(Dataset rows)
....................
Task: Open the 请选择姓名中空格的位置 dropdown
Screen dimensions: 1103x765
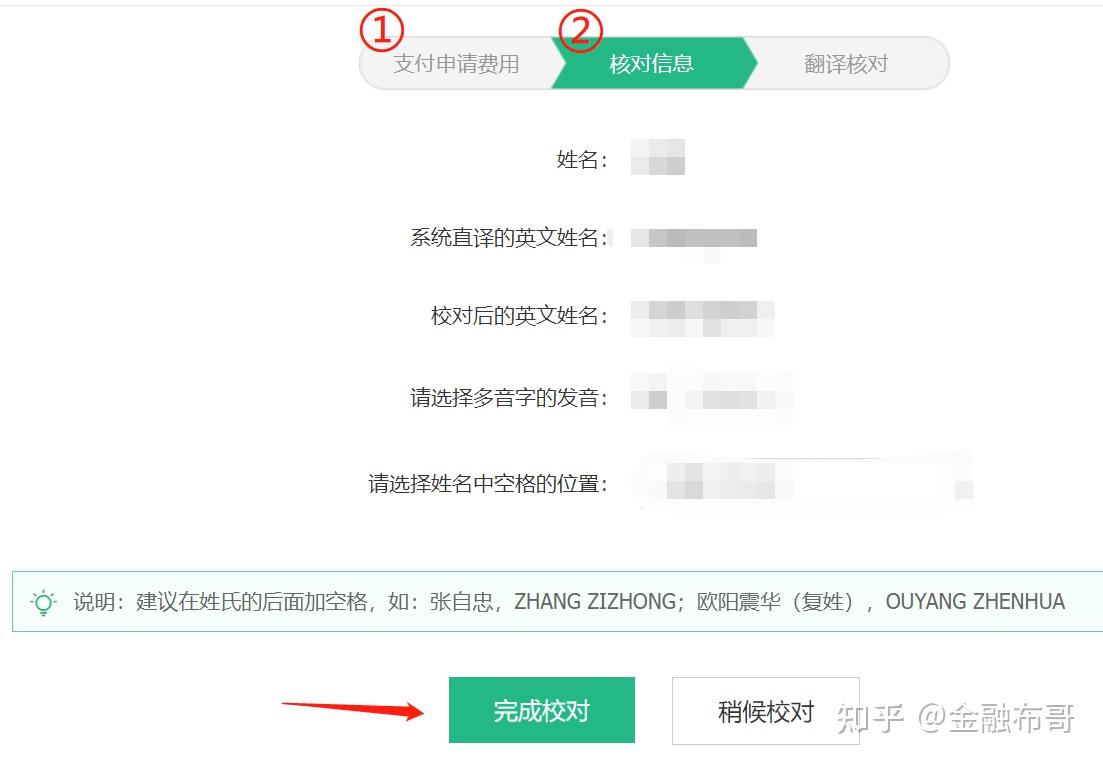Action: [803, 482]
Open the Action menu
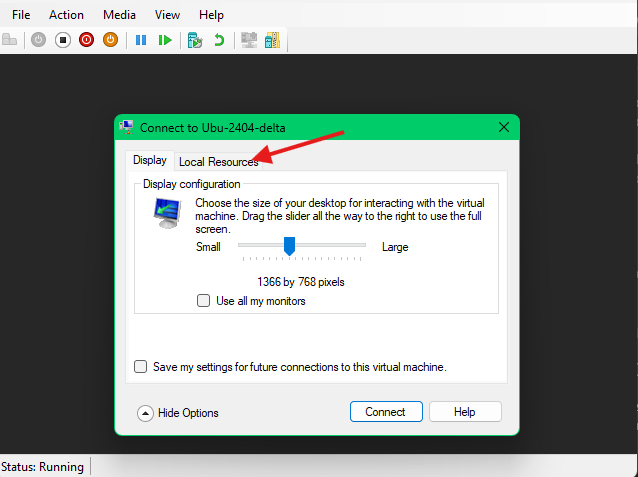Screen dimensions: 638x477 tap(67, 15)
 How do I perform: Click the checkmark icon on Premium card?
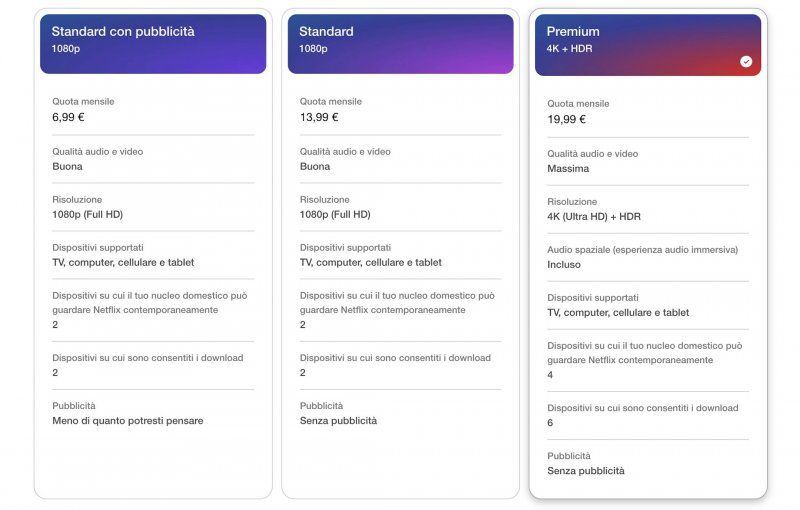coord(746,62)
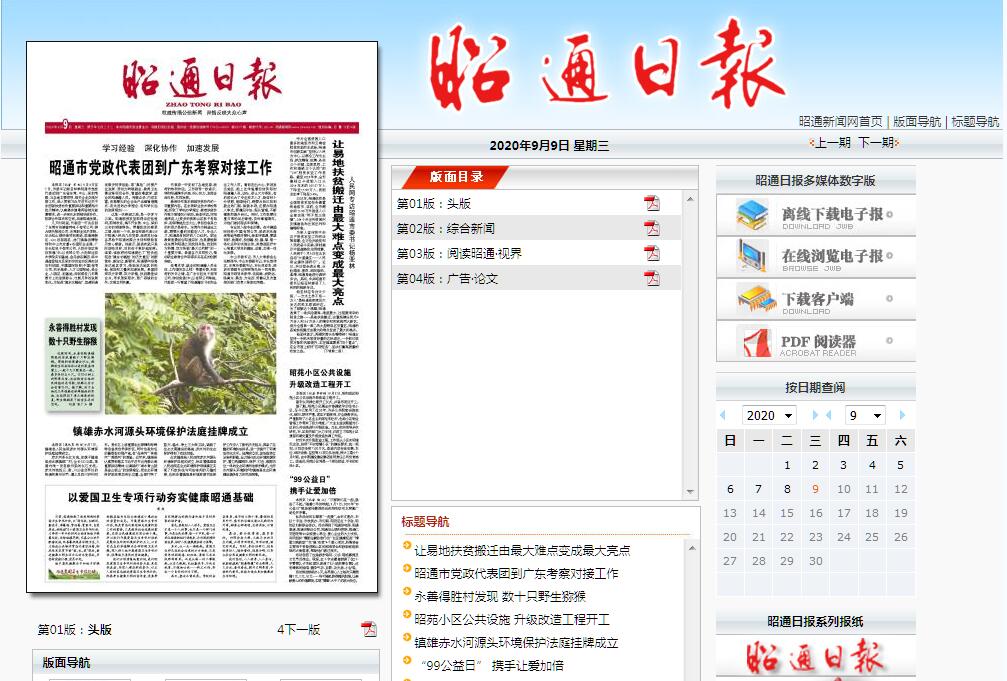Open the month dropdown showing 9
The image size is (1007, 681).
[x=864, y=415]
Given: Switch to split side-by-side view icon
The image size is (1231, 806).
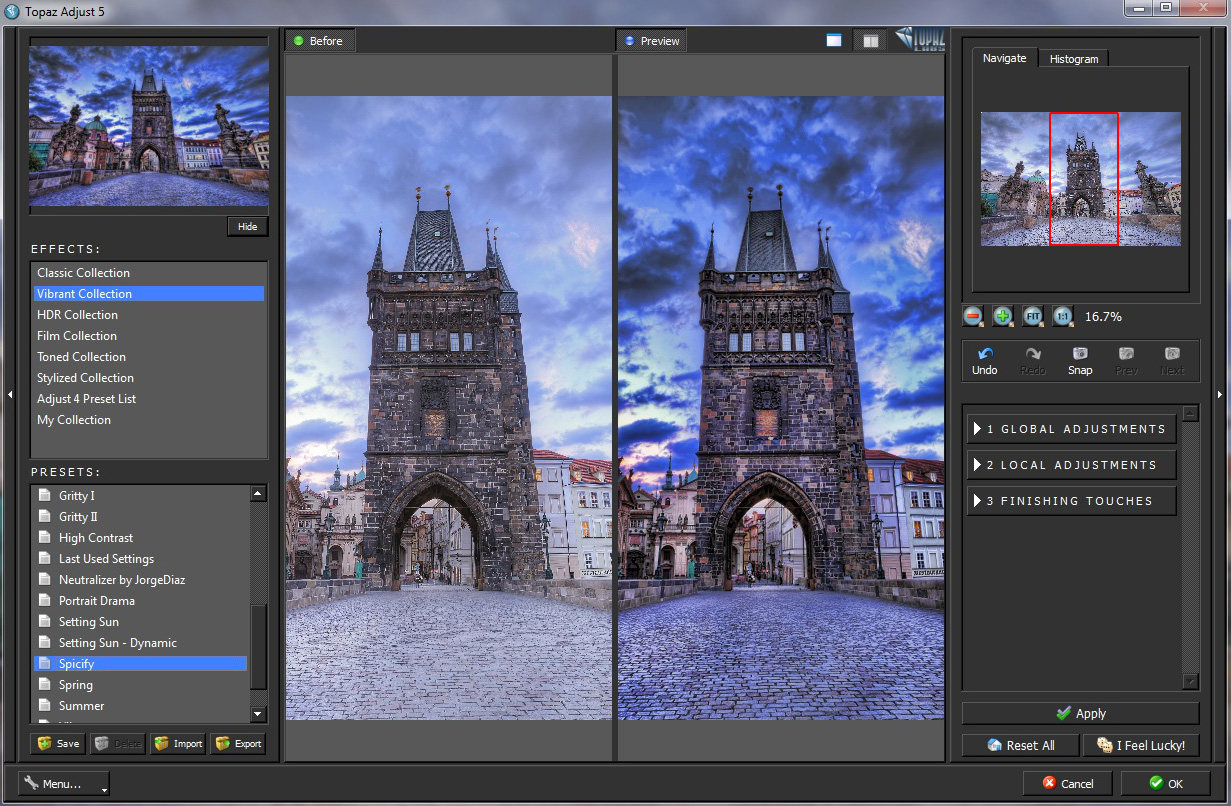Looking at the screenshot, I should click(x=871, y=41).
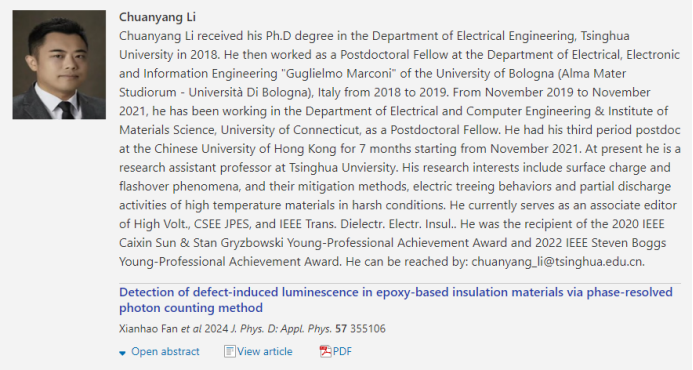The width and height of the screenshot is (693, 370).
Task: Click the red PDF file icon
Action: (x=325, y=351)
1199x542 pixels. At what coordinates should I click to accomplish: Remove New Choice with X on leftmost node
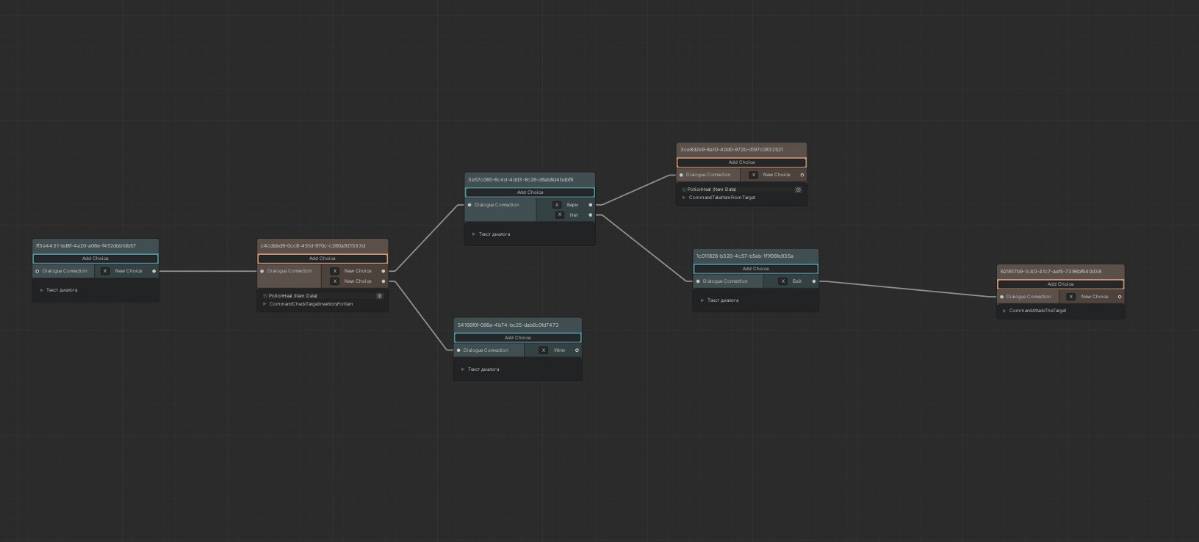pos(105,271)
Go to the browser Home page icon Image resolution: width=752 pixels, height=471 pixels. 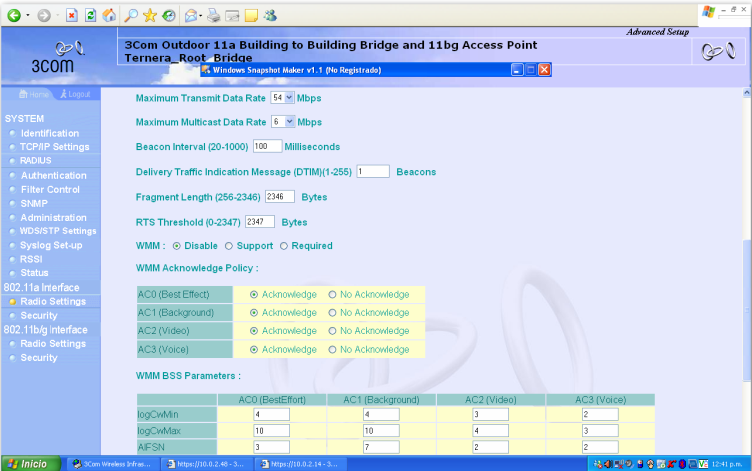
....................
-- Instructions for the task --
Please reproduce every item above word for word, leaving out the pictures.

-- Complete response --
Task: Open the 请选择姓名中空格的位置 dropdown
Screen dimensions: 1103x765
Action: [803, 482]
Open the Action menu
Screen dimensions: 638x477 tap(67, 15)
 How do I perform: Click the checkmark icon on Premium card?
coord(746,62)
Open the month dropdown showing 9
The image size is (1007, 681).
[x=864, y=415]
Given: Switch to split side-by-side view icon
The image size is (1231, 806).
Looking at the screenshot, I should click(x=871, y=41).
The width and height of the screenshot is (693, 370).
Task: Click the red PDF file icon
Action: (x=325, y=351)
1199x542 pixels. At what coordinates should I click to accomplish: Remove New Choice with X on leftmost node
pos(105,271)
Go to the browser Home page icon Image resolution: width=752 pixels, height=471 pixels. 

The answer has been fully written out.